## [Task to carry out]
Filter the entries below, keeping only lines with "computer".
[Study material Boundary: Start]
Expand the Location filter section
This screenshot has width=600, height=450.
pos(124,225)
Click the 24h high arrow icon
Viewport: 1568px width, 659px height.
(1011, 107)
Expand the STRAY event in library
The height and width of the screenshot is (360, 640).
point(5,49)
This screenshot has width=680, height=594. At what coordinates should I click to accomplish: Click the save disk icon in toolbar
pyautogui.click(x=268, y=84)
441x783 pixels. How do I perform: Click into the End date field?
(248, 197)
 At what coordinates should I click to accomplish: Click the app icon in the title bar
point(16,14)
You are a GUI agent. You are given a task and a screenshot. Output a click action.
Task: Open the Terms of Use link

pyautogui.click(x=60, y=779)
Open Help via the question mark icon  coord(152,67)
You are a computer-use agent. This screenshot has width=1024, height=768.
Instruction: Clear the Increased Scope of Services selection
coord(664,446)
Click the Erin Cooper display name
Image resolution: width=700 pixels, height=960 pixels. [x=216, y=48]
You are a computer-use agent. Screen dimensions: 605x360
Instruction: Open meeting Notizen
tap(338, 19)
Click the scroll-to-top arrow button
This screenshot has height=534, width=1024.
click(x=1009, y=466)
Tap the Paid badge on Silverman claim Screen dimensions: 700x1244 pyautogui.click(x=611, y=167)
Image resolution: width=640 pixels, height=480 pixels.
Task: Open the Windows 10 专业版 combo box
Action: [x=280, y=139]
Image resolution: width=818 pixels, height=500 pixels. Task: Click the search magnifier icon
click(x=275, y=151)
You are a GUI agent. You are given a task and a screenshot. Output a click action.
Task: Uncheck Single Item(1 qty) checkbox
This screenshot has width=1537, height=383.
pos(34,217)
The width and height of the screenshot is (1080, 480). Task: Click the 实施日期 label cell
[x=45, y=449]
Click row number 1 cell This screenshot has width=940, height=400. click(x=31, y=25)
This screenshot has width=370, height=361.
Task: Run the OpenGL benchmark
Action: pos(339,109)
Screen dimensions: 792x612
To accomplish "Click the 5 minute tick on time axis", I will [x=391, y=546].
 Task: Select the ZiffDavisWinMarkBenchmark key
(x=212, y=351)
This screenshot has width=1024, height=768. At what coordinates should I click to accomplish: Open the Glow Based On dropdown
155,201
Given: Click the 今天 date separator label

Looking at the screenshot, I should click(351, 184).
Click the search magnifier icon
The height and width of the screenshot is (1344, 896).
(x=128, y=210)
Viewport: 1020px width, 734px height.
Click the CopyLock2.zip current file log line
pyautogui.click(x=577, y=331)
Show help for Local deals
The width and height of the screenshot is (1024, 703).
[Study material Boundary: End]
## [Written solution]
You are a computer-use agent. This screenshot has width=1024, height=768.
You are a computer-use agent. Screen dimensions: 605x360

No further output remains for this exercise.